** PROBLEM TO WORK ON **
Write the entries below out again in full. Match every character.

** EXERCISE MATERIALS **
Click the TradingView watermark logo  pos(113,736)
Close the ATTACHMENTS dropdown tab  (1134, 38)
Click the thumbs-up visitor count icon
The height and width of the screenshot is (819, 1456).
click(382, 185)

** OUTPUT **
Click the TradingView watermark logo  pos(113,736)
Close the ATTACHMENTS dropdown tab  (1134, 38)
Click the thumbs-up visitor count icon
The height and width of the screenshot is (819, 1456).
click(382, 185)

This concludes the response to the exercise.